> **EXERCISE REQUIREMENTS**
Excerpt from the entries below: please repeat exactly the lines from the one containing "Instruction: Click the" through the last one, both ends included, with no pictures.

--*--

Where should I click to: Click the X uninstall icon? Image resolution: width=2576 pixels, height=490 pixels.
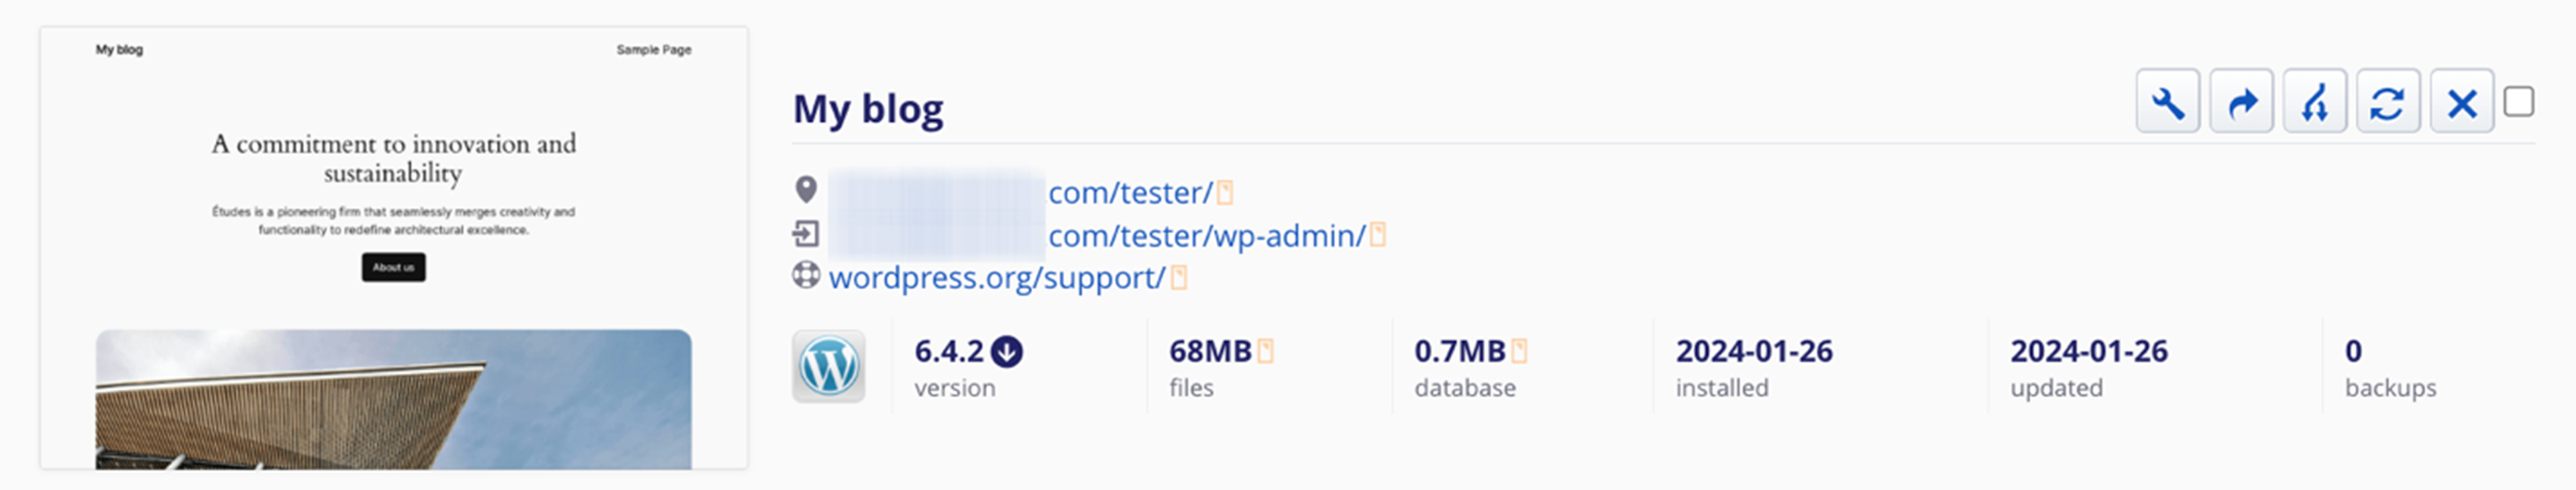pyautogui.click(x=2461, y=102)
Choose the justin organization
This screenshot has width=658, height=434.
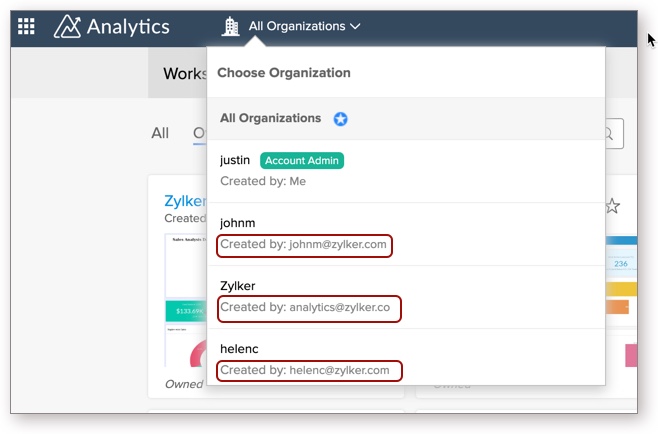point(235,160)
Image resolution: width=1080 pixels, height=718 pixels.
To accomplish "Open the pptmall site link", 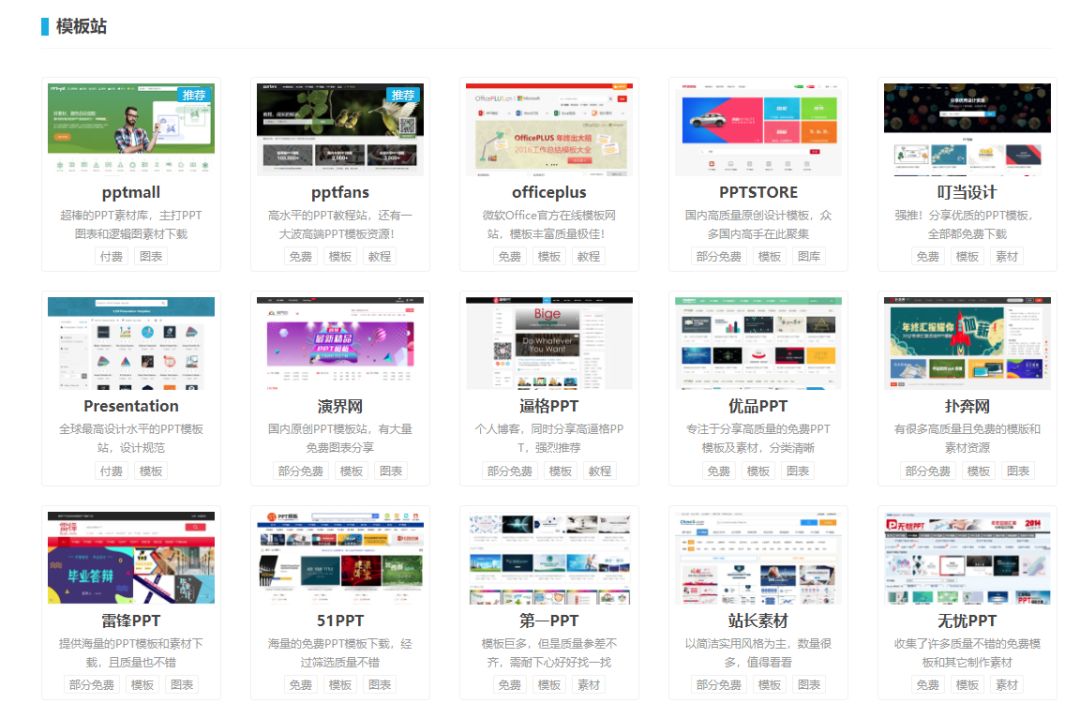I will (x=129, y=192).
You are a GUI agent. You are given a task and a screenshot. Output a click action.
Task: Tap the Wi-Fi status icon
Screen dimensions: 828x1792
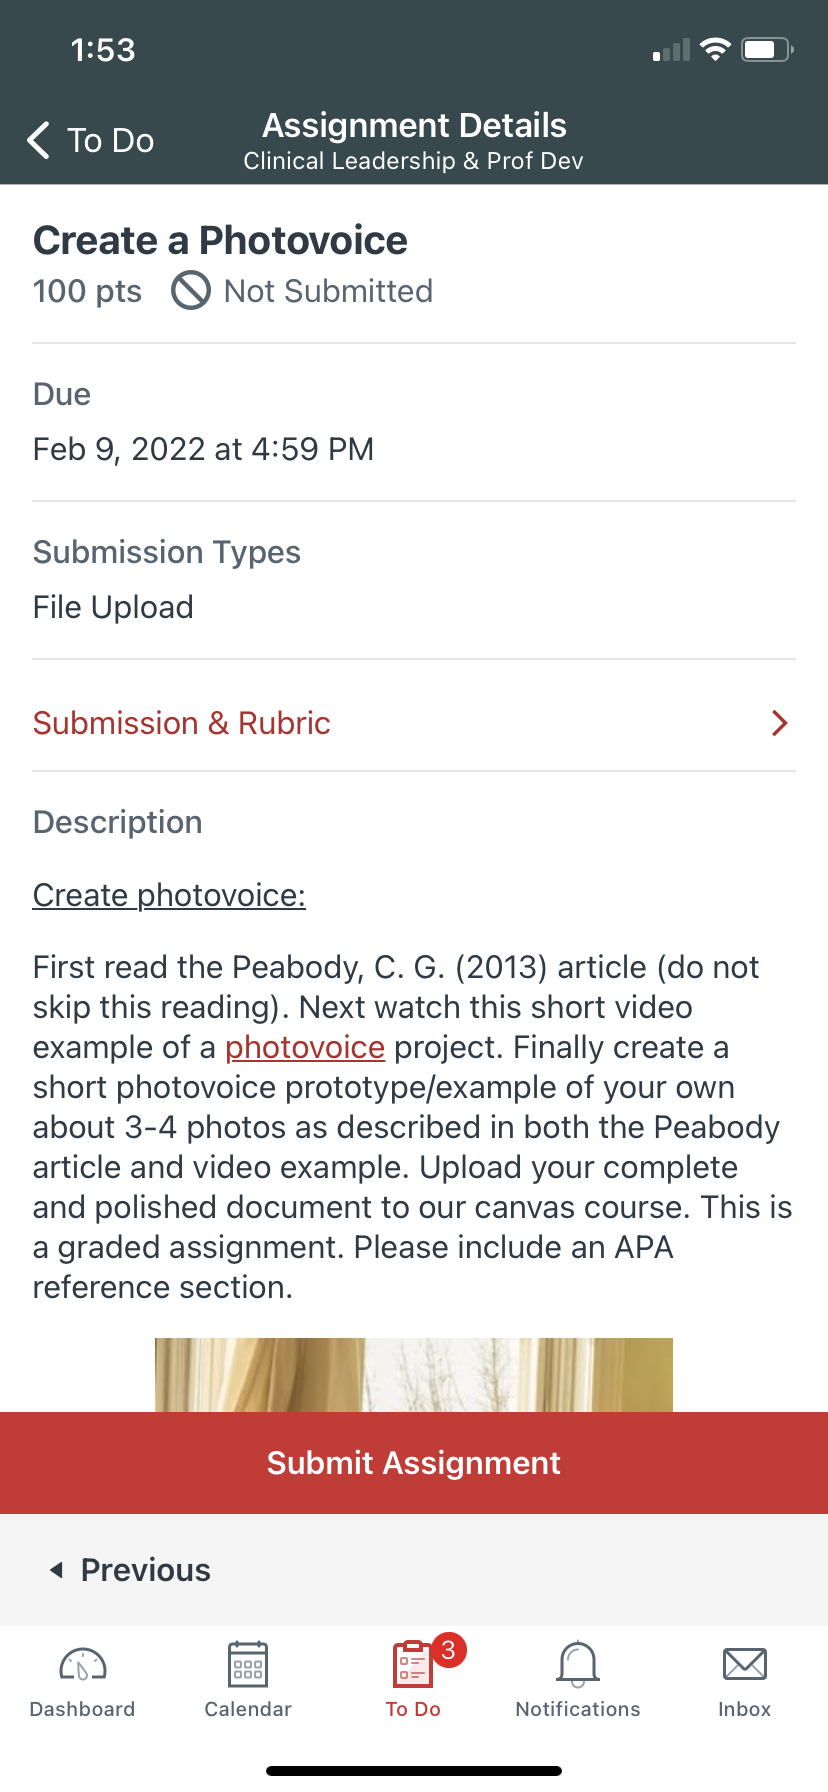[x=715, y=49]
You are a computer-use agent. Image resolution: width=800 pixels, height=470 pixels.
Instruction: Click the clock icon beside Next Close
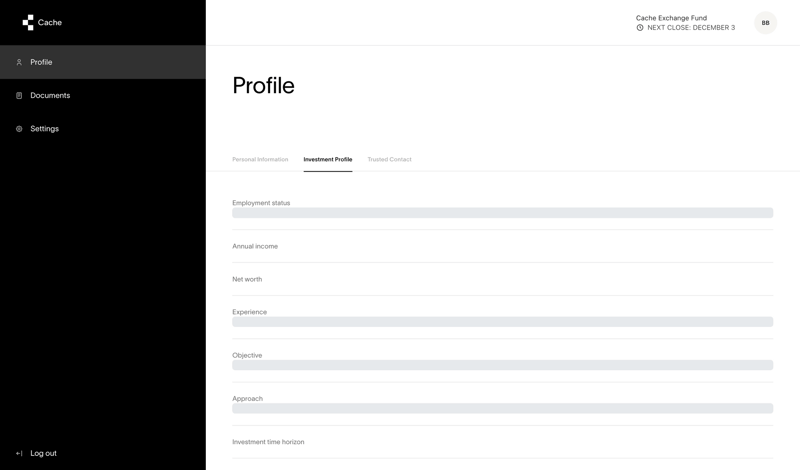pyautogui.click(x=640, y=28)
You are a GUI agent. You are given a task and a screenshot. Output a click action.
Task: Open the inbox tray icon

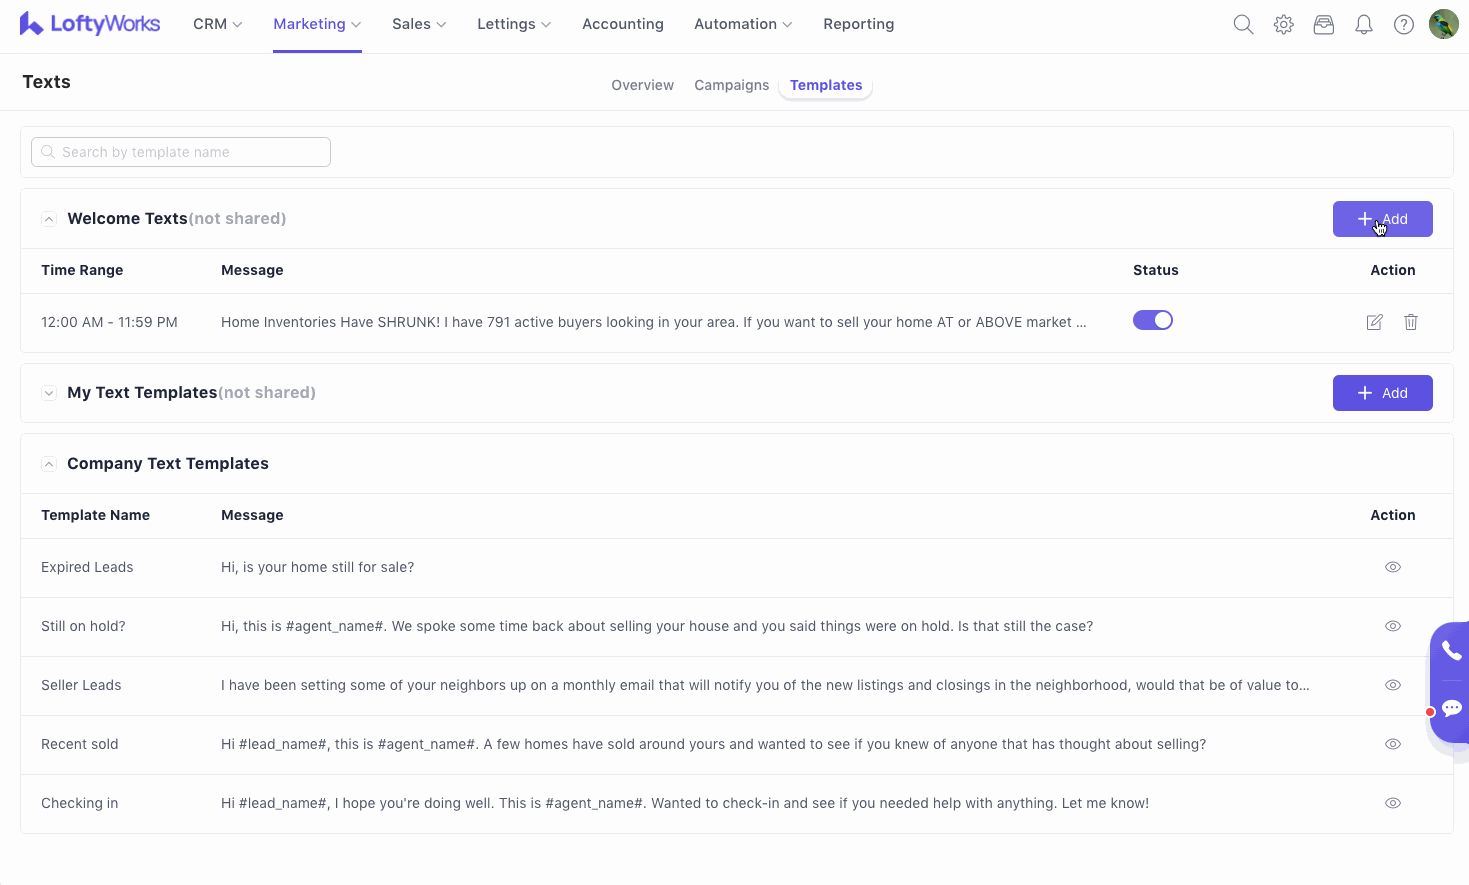(1324, 25)
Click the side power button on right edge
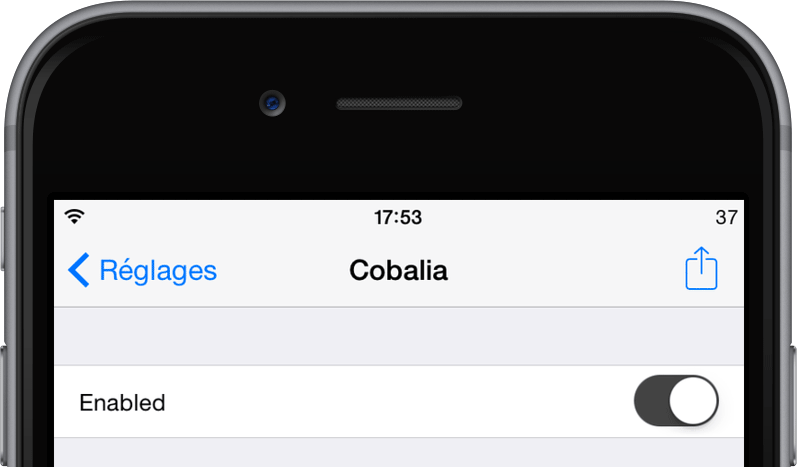The width and height of the screenshot is (797, 467). coord(793,407)
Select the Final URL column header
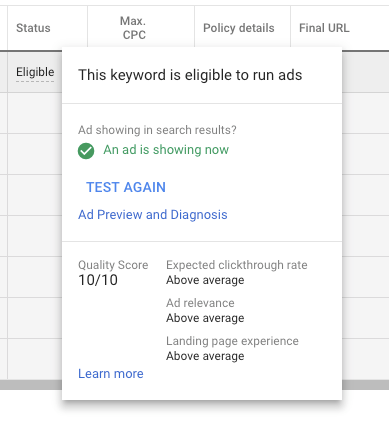This screenshot has width=389, height=434. click(324, 28)
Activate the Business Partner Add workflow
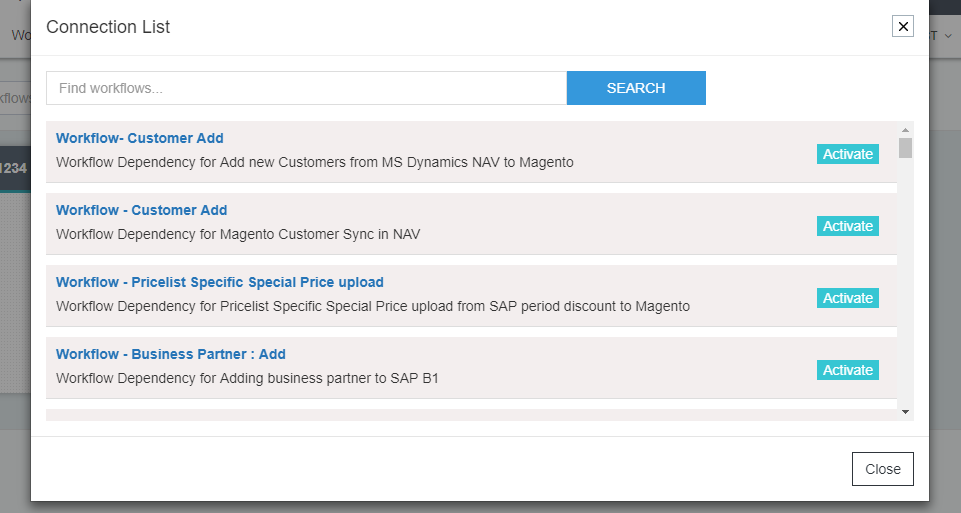Screen dimensions: 961x513 pyautogui.click(x=847, y=370)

--*--

> **EXERCISE RESULT**
Instruction: Click the clock icon beside Next Close
pyautogui.click(x=640, y=28)
You are a GUI agent. You are given a task and a screenshot. Output a click action.
Task: Open the inbox tray icon

(1324, 25)
Click the side power button on right edge
The width and height of the screenshot is (797, 467). coord(793,407)
Select the Final URL column header
This screenshot has width=389, height=434. click(324, 28)
Activate the Business Partner Add workflow
Screen dimensions: 961x513 pyautogui.click(x=847, y=370)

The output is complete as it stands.